_WORK ITEM_
For the material below, the expected output is exactly the lines between the line holding "This screenshot has width=1024, height=768." and the line holding "the Música bookmark", inclusive, with pictures left out.

_EXERCISE MATERIAL_

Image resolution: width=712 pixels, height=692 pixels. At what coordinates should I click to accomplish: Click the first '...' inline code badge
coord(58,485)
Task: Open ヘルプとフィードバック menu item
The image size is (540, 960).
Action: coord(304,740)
--
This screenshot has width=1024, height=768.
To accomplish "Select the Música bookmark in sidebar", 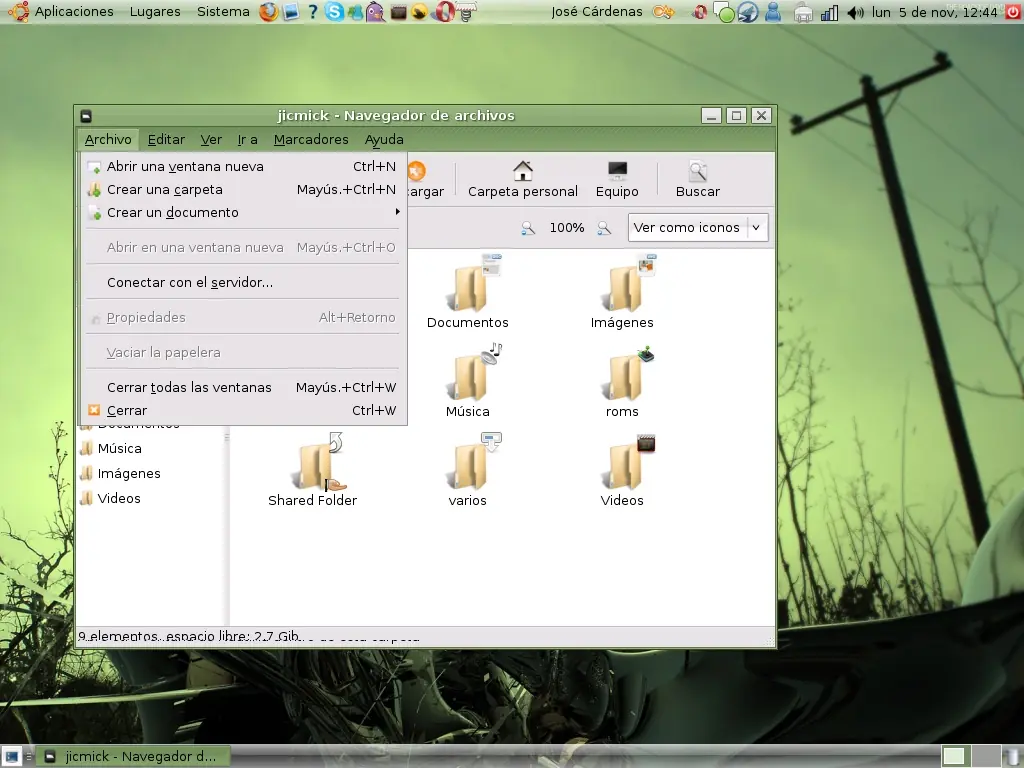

_RESPONSE TO THIS EXERCISE_
This screenshot has width=1024, height=768.
To accomplish "Select the Música bookmark in sidebar", 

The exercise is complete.